- Your objective -
In the data below, retype everything from the line containing "This screenshot has width=509, height=264." down to the line containing "pyautogui.click(x=183, y=815)", both lines included, with no changes.

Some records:
******************************
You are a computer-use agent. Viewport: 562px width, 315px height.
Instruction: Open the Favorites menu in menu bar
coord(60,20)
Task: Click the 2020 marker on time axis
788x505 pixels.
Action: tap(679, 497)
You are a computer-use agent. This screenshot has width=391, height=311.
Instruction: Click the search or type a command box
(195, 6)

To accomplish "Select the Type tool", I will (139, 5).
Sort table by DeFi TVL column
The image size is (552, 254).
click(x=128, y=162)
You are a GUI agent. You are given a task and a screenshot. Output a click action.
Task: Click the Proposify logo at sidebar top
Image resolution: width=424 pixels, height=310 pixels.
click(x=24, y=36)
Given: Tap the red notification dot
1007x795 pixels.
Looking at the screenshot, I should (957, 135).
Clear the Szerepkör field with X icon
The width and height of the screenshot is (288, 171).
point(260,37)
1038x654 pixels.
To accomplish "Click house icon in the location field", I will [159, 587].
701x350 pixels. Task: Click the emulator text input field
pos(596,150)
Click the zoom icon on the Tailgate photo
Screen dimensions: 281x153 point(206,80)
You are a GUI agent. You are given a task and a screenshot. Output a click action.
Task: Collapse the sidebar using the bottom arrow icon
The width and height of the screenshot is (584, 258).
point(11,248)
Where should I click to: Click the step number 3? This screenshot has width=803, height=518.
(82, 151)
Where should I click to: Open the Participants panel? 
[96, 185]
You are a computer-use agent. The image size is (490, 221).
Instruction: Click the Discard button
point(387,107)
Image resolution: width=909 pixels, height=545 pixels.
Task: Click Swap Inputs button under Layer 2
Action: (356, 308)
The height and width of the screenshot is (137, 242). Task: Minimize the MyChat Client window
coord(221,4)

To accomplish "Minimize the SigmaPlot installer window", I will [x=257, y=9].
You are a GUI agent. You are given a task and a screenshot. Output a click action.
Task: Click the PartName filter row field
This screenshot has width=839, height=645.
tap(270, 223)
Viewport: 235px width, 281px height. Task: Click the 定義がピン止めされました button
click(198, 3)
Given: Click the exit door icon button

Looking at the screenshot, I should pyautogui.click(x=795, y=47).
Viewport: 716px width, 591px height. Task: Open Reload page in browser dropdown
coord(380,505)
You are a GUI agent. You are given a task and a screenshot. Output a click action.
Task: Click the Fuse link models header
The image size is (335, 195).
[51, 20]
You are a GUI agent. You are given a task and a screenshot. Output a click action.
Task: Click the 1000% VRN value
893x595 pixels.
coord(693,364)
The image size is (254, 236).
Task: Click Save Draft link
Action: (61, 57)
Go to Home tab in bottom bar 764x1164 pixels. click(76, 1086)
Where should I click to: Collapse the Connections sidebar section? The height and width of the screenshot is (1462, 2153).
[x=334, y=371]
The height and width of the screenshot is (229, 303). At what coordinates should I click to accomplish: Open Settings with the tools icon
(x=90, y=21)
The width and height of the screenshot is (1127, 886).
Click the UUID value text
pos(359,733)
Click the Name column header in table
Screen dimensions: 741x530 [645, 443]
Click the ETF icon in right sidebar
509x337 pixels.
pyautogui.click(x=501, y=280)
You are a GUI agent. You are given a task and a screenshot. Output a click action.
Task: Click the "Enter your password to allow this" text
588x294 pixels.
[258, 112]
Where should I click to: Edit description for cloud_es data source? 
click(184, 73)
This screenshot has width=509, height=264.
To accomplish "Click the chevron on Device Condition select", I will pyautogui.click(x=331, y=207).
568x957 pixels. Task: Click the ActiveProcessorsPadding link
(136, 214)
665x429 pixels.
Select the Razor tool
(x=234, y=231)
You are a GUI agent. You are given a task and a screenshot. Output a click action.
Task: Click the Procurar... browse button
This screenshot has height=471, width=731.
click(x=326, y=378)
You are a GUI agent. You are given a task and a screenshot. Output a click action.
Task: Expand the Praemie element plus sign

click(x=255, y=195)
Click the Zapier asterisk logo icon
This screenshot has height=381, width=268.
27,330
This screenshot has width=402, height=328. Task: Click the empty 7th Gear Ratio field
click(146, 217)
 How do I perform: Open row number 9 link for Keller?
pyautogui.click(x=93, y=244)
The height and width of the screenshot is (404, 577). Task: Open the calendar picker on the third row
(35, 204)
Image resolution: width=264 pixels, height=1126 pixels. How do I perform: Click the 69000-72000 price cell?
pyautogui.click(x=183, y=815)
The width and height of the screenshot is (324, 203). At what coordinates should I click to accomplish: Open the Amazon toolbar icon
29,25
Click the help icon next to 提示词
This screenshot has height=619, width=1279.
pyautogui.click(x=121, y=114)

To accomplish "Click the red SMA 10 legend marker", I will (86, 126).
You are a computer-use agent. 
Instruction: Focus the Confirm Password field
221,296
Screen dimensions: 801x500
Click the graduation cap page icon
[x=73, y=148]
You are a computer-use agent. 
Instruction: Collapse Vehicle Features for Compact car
******************************
- Written solution -
This screenshot has width=509, height=264.
To accomplish "Click the chevron on Device Condition select", I will pyautogui.click(x=331, y=207).
568x957 pixels. Task: Click the ActiveProcessorsPadding link
(136, 214)
665x429 pixels.
Select the Razor tool
(x=234, y=231)
You are a GUI agent. You are given a task and a screenshot. Output a click action.
Task: Click the Procurar... browse button
This screenshot has height=471, width=731.
click(x=326, y=378)
You are a GUI agent. You are given a task and a screenshot. Output a click action.
Task: Expand the Praemie element plus sign

click(x=255, y=195)
Click the Zapier asterisk logo icon
This screenshot has height=381, width=268.
27,330
This screenshot has width=402, height=328. Task: Click the empty 7th Gear Ratio field
click(146, 217)
 How do I perform: Open row number 9 link for Keller?
pyautogui.click(x=93, y=244)
The height and width of the screenshot is (404, 577). Task: Open the calendar picker on the third row
(35, 204)
Image resolution: width=264 pixels, height=1126 pixels. How do I perform: Click the 69000-72000 price cell?
pyautogui.click(x=183, y=815)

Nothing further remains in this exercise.